La visite de François Hollande cette semaine en Algérie suscite des
passions aussi bien dans l’arène politique que parmi la population,
partagées entre haine et amour pour l’ex-puissance coloniale française,
mais pleine d’espoir en son actuel président. Les rues d’Alger et de
Tlemcen, la grande capitale islamique de l’Ouest algérien, se parent de
leurs plus beaux atours dans l’attente de sa visite mercredi et jeudi.
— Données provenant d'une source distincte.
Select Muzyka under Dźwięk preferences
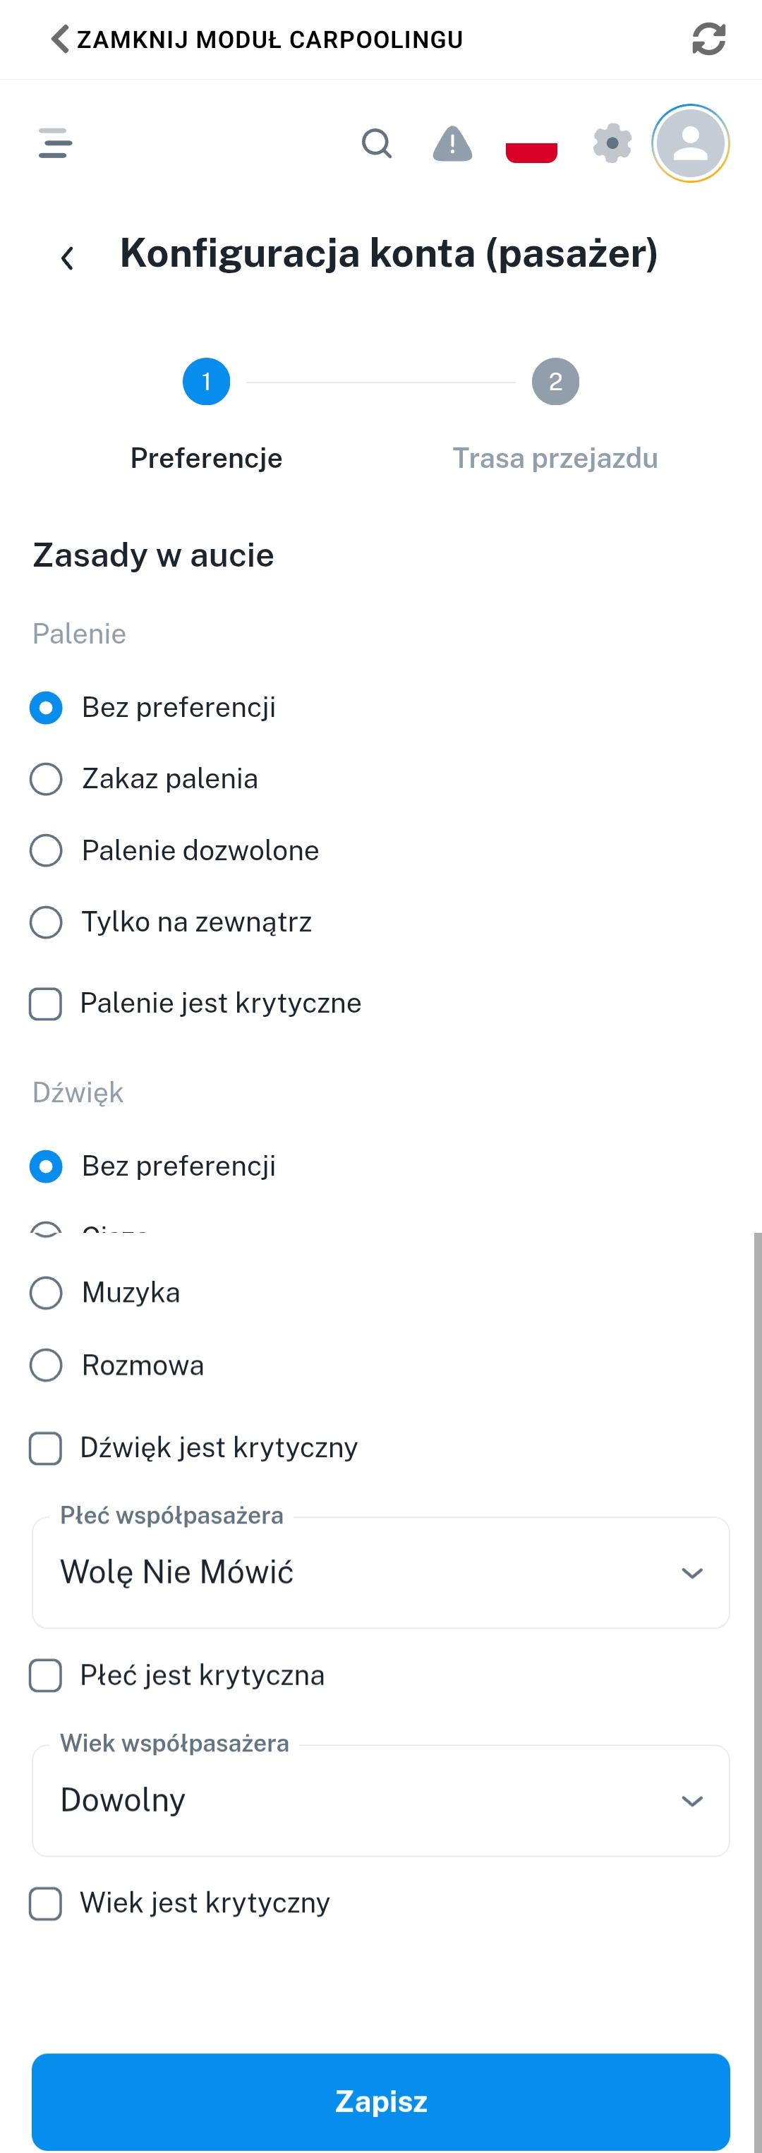The height and width of the screenshot is (2153, 762). point(47,1293)
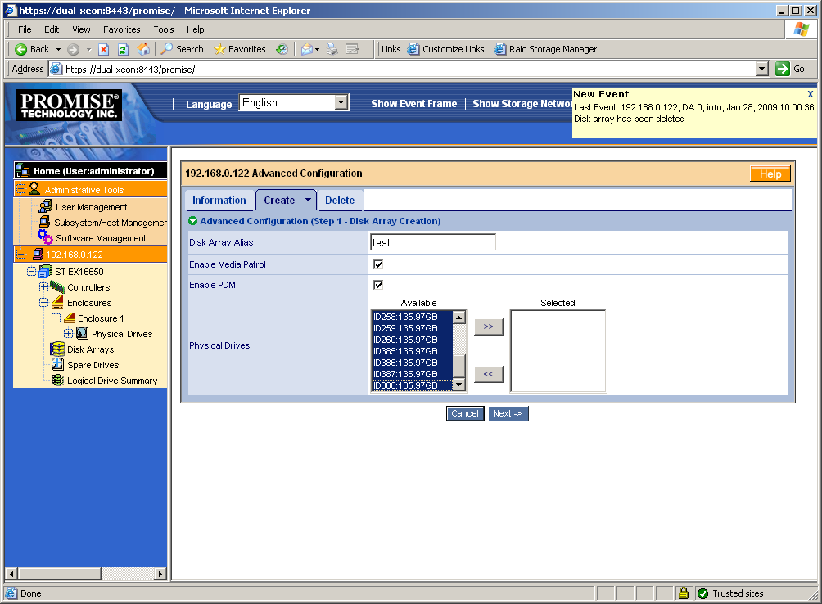The width and height of the screenshot is (822, 604).
Task: Click the Help button
Action: tap(770, 174)
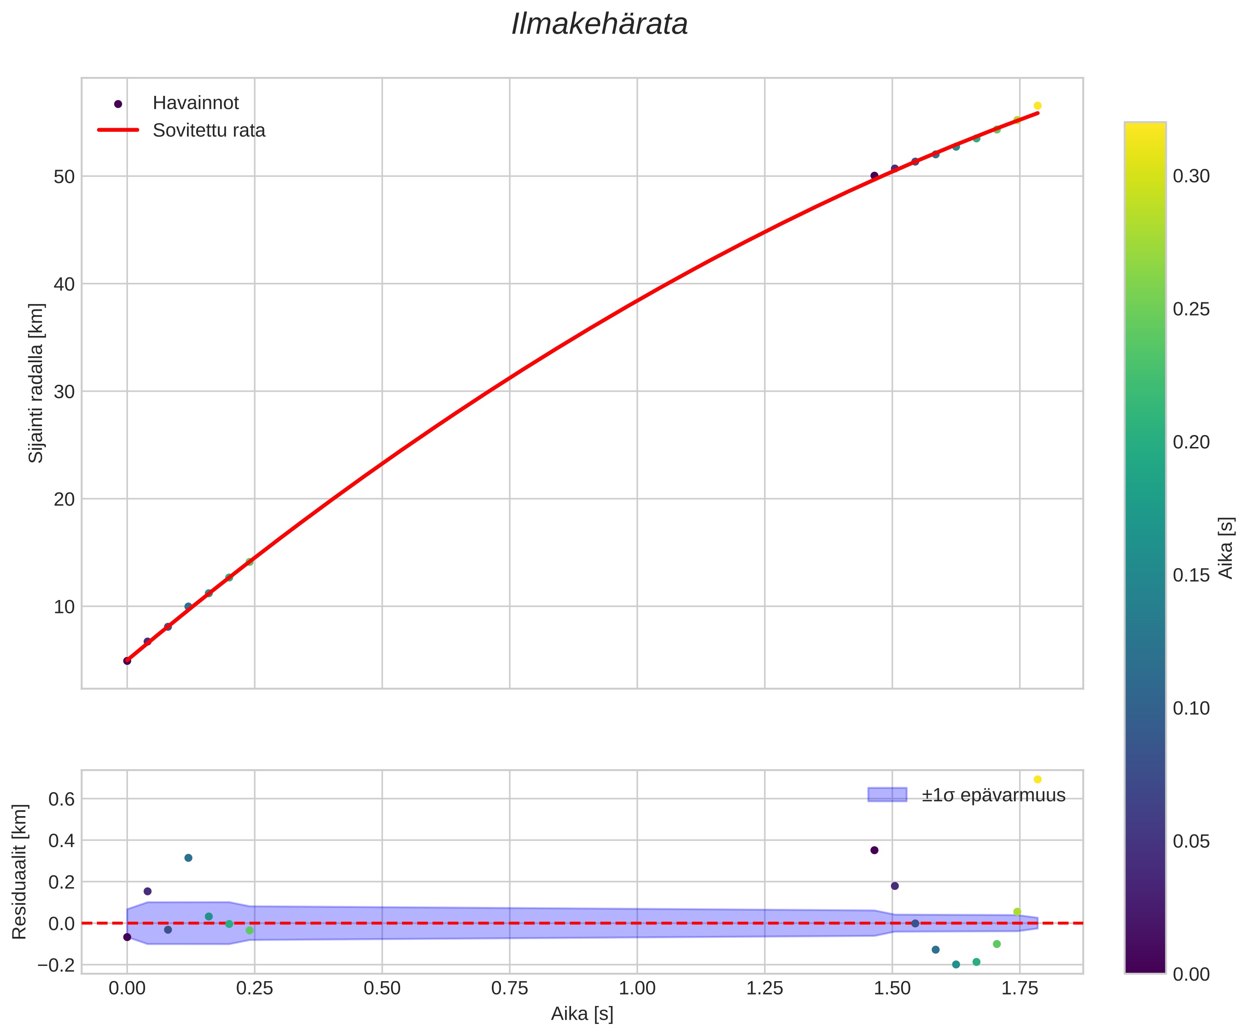Click the Sovitettu rata red legend line
1247x1035 pixels.
pos(118,130)
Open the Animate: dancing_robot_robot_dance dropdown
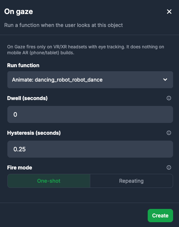 [90, 80]
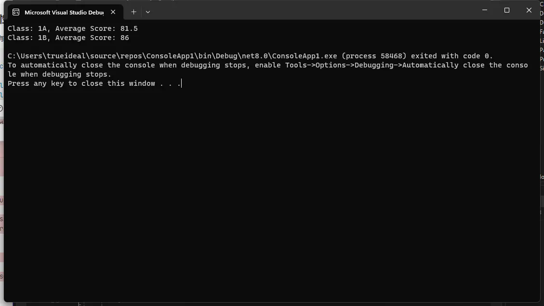Click the ConsoleApp1.exe file path text
Viewport: 544px width, 306px height.
pyautogui.click(x=172, y=56)
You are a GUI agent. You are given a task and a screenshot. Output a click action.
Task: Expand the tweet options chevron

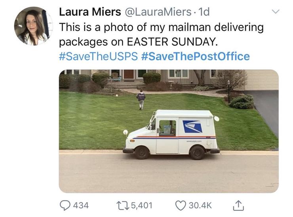276,12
L’université de Tlemsen réserve au président François Hollande un
diplôme honoris causa.
Pas un jour ne passe sans une déclaration à propos des liens de
l’Algérie et de la France, positive ou méfiante, avec l’exigence d’une
repentance ou l’évocation d’une "page tournée mais non déchirée". Ces
derniers jours, une dizaine de partis politiques, dont quatre
islamistes, ont dénoncé "le refus des autorités françaises de
reconnaître, s’excuser et indemniser, matériellement et moralement, les
crimes commis par la France coloniale en Algérie". Ils accusent aussi
d’"indulgence" les autorités algériennes qui refusent de l’imposer.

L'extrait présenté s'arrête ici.